What you need to do: Please copy each line of the listing that includes the string "will".

Source data:
######

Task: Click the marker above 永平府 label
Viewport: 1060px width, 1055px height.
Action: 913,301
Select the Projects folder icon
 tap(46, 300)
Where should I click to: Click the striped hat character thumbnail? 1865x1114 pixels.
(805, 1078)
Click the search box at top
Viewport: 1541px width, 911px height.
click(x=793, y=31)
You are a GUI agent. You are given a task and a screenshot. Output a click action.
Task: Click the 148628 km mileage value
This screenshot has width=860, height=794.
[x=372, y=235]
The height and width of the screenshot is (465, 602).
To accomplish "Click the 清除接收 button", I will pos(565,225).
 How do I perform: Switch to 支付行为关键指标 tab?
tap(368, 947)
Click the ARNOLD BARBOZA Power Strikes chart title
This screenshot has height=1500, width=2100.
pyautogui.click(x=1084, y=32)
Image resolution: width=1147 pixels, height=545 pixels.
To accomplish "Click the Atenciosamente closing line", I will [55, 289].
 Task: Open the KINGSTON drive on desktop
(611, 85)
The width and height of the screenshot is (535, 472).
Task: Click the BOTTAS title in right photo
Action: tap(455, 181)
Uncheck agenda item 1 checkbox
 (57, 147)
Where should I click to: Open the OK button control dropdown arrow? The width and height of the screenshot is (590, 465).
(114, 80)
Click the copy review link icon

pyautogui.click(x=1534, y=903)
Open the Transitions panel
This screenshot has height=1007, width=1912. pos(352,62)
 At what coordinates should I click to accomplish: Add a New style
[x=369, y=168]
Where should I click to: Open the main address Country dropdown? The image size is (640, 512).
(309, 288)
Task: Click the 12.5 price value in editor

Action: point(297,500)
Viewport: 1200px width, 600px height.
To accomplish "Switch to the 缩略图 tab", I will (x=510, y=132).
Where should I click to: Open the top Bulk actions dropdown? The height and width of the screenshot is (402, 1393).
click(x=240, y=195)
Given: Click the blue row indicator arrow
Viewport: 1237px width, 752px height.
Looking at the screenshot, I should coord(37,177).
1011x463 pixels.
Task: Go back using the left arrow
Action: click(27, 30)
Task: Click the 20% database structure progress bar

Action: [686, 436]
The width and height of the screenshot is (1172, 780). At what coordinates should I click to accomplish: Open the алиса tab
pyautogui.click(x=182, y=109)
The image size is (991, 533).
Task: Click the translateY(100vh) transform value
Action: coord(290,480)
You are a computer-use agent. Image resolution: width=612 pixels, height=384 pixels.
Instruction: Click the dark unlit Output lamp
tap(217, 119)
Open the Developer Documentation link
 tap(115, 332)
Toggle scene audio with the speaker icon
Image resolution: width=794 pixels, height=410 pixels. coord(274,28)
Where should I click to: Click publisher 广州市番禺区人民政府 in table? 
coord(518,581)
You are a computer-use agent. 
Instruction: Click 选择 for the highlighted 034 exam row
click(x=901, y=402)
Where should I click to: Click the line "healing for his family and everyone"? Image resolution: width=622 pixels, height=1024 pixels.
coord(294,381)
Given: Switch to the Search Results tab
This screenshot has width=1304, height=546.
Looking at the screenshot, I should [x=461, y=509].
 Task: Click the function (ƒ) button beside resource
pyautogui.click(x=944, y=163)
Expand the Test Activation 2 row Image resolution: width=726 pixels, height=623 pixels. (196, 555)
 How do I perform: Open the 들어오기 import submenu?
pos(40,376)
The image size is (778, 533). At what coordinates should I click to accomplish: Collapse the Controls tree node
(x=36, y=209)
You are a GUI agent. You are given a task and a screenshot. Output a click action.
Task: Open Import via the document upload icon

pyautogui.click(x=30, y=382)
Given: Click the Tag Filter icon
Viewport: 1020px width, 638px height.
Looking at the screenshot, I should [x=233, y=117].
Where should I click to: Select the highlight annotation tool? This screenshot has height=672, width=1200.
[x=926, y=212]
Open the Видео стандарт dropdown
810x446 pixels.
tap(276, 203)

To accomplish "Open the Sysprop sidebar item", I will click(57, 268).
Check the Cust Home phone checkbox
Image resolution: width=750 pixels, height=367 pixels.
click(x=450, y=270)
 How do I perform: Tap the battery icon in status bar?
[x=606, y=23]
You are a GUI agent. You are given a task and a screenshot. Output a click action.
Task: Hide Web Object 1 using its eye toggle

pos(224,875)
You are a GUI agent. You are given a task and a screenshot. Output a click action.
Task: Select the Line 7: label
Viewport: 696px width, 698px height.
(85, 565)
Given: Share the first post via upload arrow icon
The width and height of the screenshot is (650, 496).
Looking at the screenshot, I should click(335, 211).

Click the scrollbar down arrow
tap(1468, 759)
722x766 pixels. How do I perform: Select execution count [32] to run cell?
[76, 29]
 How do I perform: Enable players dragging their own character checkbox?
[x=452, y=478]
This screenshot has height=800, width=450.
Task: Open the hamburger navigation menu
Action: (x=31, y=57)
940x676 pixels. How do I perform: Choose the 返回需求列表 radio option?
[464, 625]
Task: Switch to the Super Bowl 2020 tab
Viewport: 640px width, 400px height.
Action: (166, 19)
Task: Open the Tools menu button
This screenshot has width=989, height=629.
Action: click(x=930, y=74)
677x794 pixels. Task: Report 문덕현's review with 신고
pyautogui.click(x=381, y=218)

######

Task result:
To accomplish "Click the 清除接收 button", I will pos(565,225).
To accomplish "Click the Atenciosamente closing line", I will [55, 289].
To accomplish "Switch to the 缩略图 tab", I will (x=510, y=132).
To accomplish "Open the Sysprop sidebar item", I will click(57, 268).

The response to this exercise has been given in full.